“Do I have a choice?”
Caruso grinned. “Not really.”
17
John Clark’s voice crackled over the radio immediately after Caruso repeated Naldo Cantu’s address. “We’ve got about twenty minutes if we’re lucky with traffic,” Clark said. “Everyone jump. I want to see what kind of intel we can grab before they get there.”
“Copy that,” Ryan said. The rest of the team confirmed they’d heard the transmission and were immediately en route.
Interstate 35 was a stone’s throw away from the FBI field office, around which he and the others were strategically parked so as to be close enough to pick up Caruso’s transmissions. His signal was garbled but readable. I-35 ran directly from Dallas to Red Oak, roughly eighteen miles away, which meant Ryan and the rest of The Campus could reach their objective in a relatively short time — as long as the evening traffic didn’t snarl. But the same held true for Special Agent Callahan and her task force. It would take a few minutes for the raid team to hit the head and gear up. Judging from the tone of her voice, this lady didn’t seem like the kind to mess around. She wouldn’t be far behind.
“You gonna try and get there sometime today or what, Jack?” Ding asked from the passenger seat.
Ryan accelerated south on the freeway. Traffic was heavy but moving, and going close to the speed limit.
Midas spoke next. He was behind the wheel in the car with Clark now, and his impatience at the traffic was evident in his voice. “They’ll be able to use lights and sirens to get through this shit. Caruso sure as hell better stall.”
Adara defended her boyfriend. “Dom will do what he can,” she said. “He’ll definitely let us know when they’re on the road.”

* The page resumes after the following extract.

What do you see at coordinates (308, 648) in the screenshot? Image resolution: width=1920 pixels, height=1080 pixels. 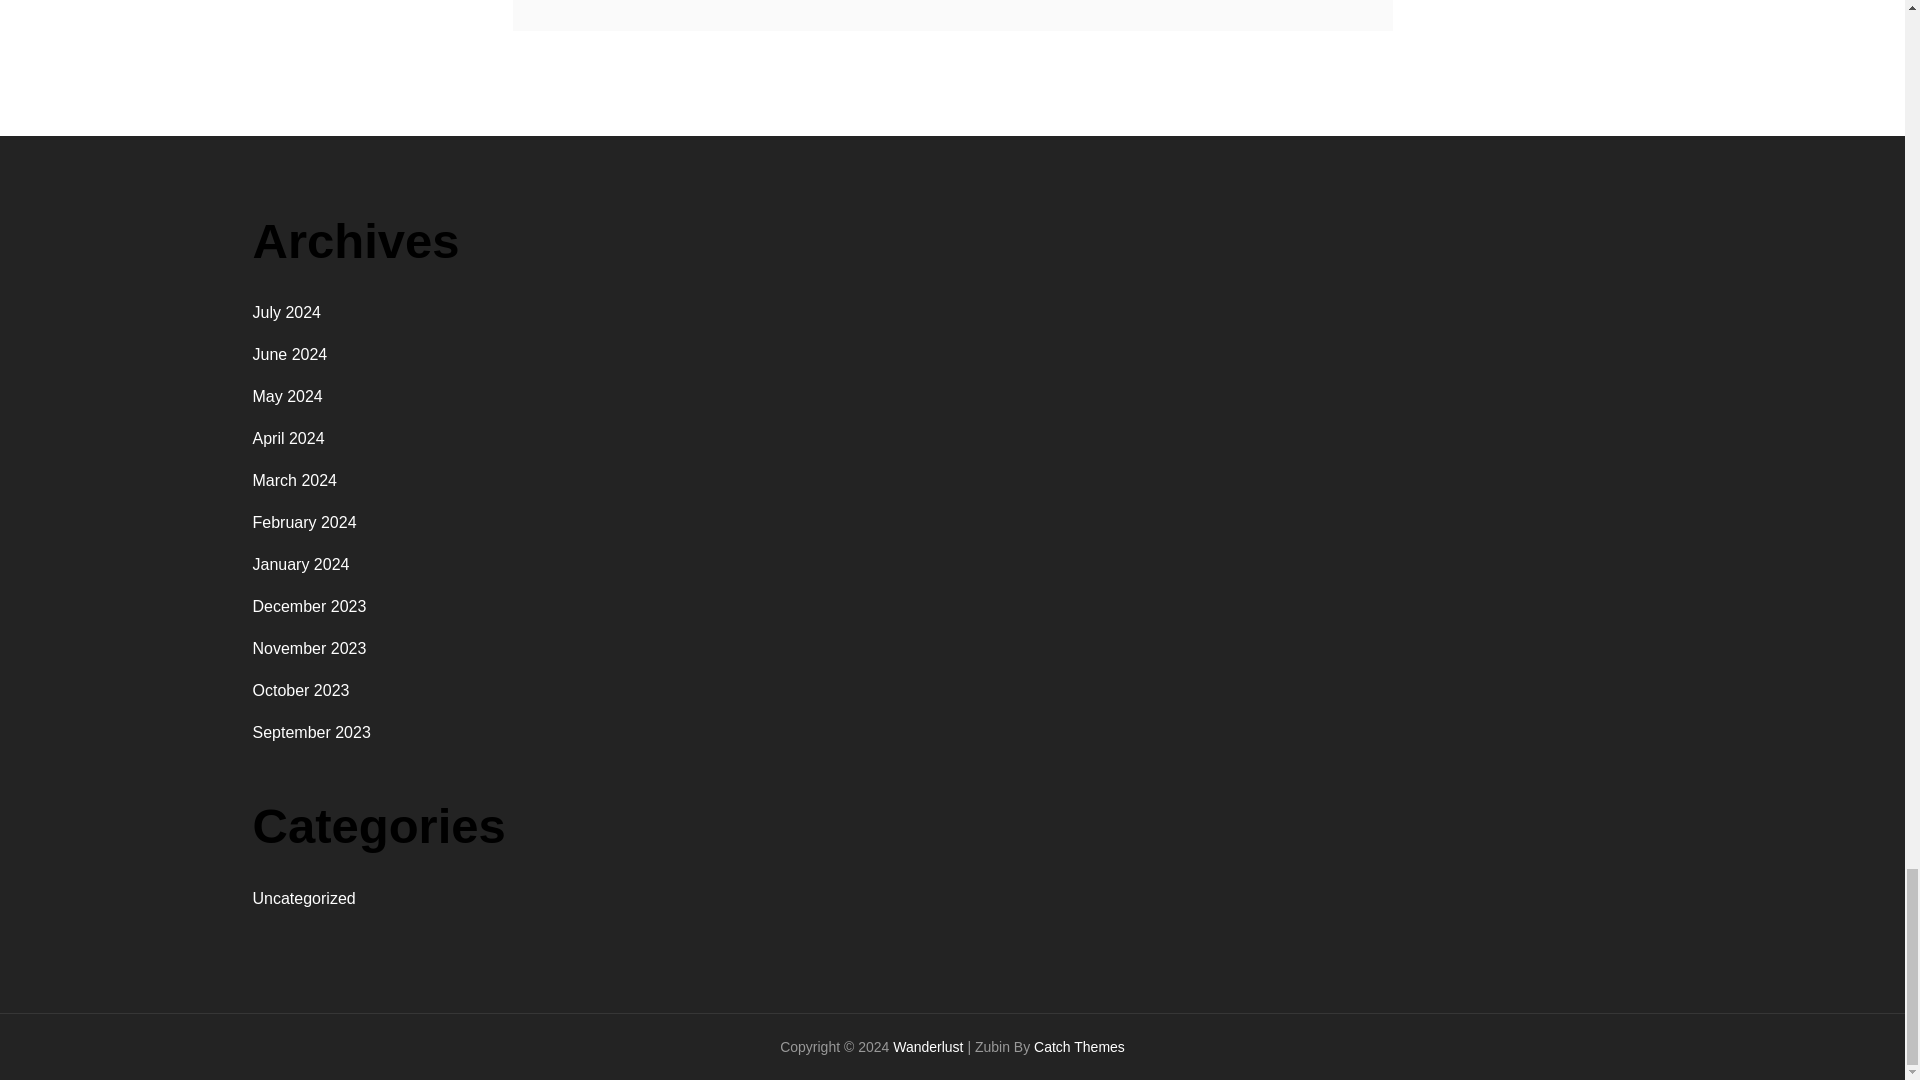 I see `November 2023` at bounding box center [308, 648].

Ryan sped past a highway patrolman doing ninety. Mercifully, the trooper had already pulled over another vehicle.
It was dark and beginning to sprinkle by the time Ryan took the exit to Farm Road 644. Midweek traffic was light on the farm-to-market road, even at rush hour, and he poured on the speed, feeling the Avenger’s engine open up with a throaty roar. He’d been nearest to the interstate when Dom gave the address, so he felt certain Midas’s and Adara’s vehicles were somewhere behind him.
“Watch these wet roads,
“Nag, nag, nag,” Ryan said, and punched the gas.
Chavez flipped him off and hung on to the side handle.

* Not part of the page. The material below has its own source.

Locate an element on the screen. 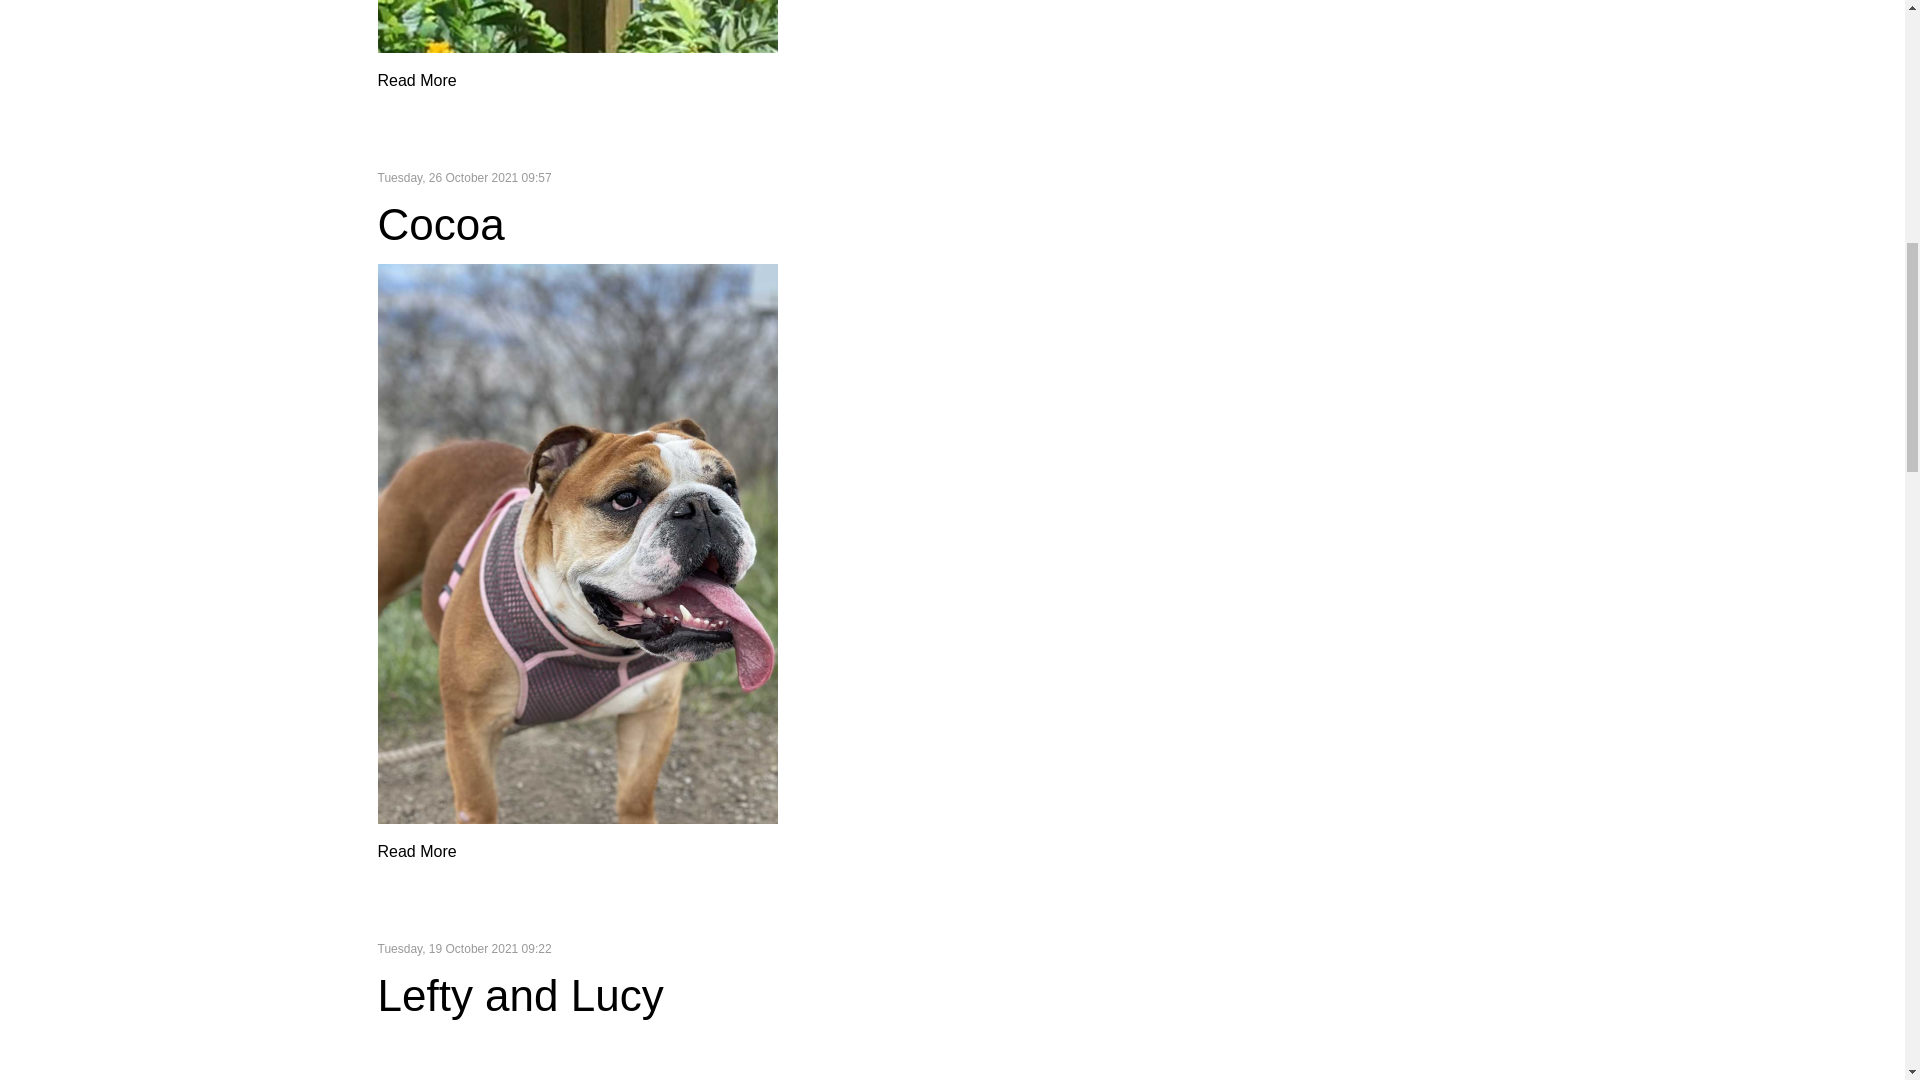  Read More is located at coordinates (417, 80).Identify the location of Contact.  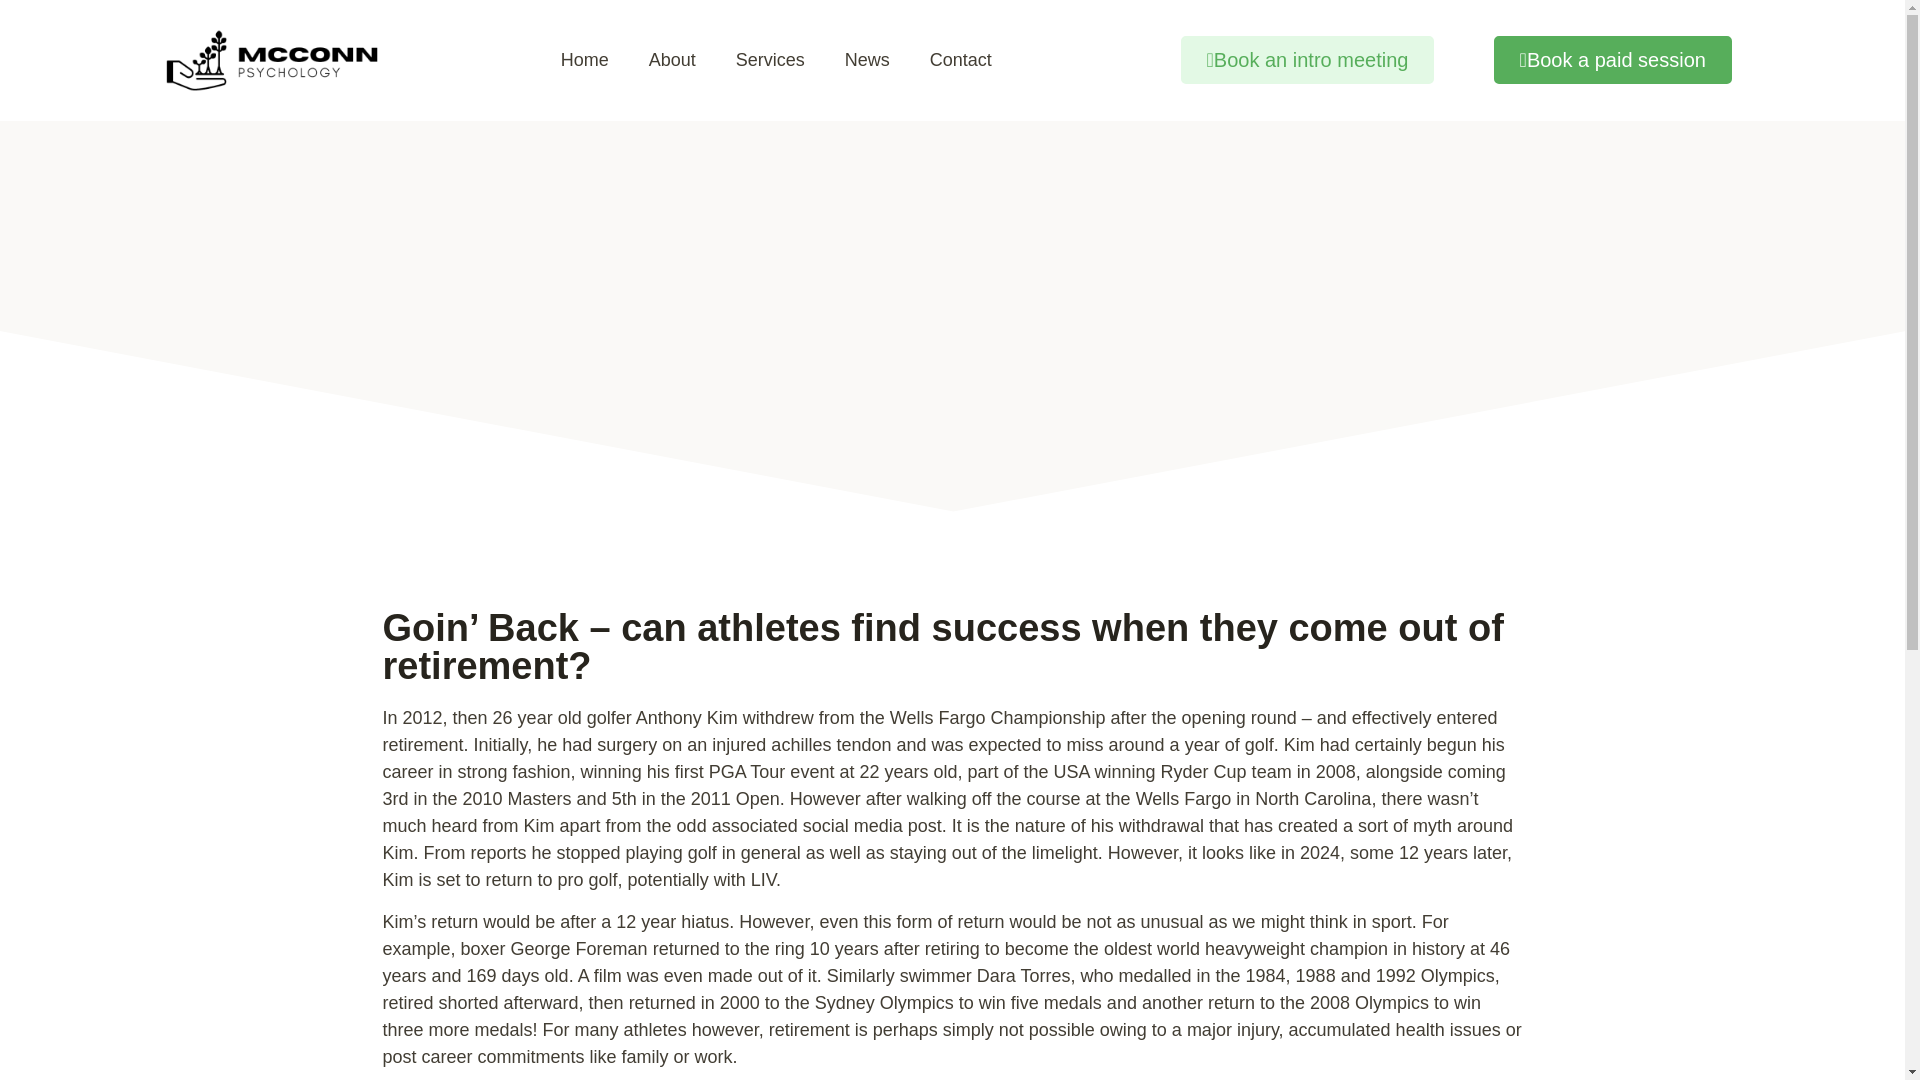
(960, 60).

A minute later Ryan slowed, driving past a white frame house set back off the road about five hundred feet. Barbed-wire fencing, meant to keep in cattle, ran in front of the property and a heavy gate made of rusted drilling pipe blocked the entry. The porch light was visible through the trees. Ryan took the first left past the target address. He was surprised to find Clark’s pickup truck already parked in the tall Johnson grass along the gravel road. He and Midas were nowhere to be seen.

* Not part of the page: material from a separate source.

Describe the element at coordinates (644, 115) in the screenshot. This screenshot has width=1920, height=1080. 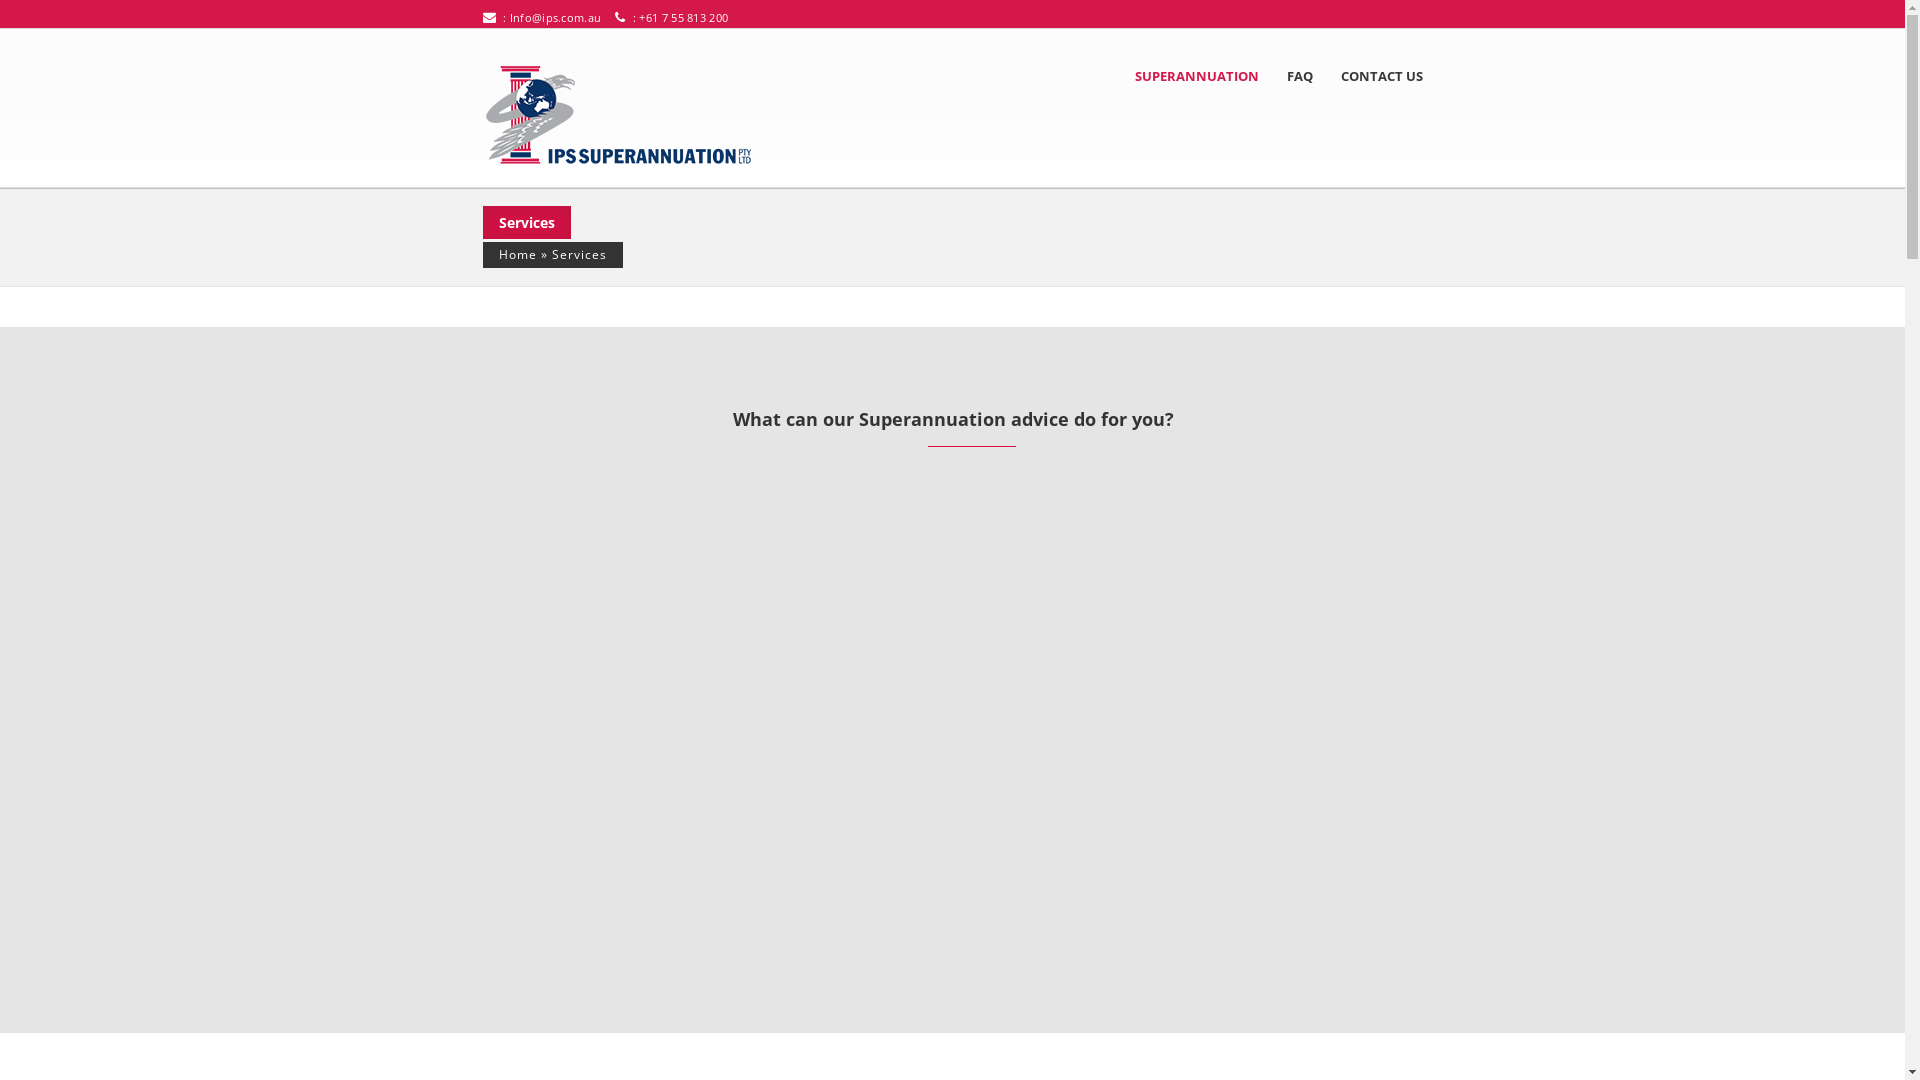
I see `IPS Super` at that location.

“How the hell did you get here first?” Ryan said into his mic.
“Superior navigation, kid,” Clark said.
“Position?” Ryan asked.
“You guys are late,” Midas said. “We’re already moving up to the house.”
Clark suddenly gasped over the radio, whispering, “Midas, get up here. Everyone else stand by.”
John Clark had seen great evil in his life. He was no stranger to misery. He’d experienced unspeakable sadness and unbearable pain — in Vietnam, Eastern Europe, and hot spots around the world — but the worst of it, the incident that gutted him, had happened right here in the good old USA. Admiral James Greer had known the whole story, but he’d taken the secrets with him when he passed away. Sandy knew most of it, and she’d probably guessed the rest, though they never talked about it. Clark was able to suppress the memories for the most part — Pam Madden’s brutal murder and the vengeance he’d meted out against the pimps and drug dealers who’d done it. He dreamed of her sometimes still, not in a longing way as someone might pine for a lost love, but because he was so incredibly sorry that he’d not been there to save her. He was a former SEAL when they’d met, already entrenched in the ways of warfare and mayhem, but it was Pam’s death that pushed him into the instrument that he’d become. Knowing her, watching her turn her life around, and then seeing that life snuffed out, had changed him forever — and left a mark on his soul that could not be erased.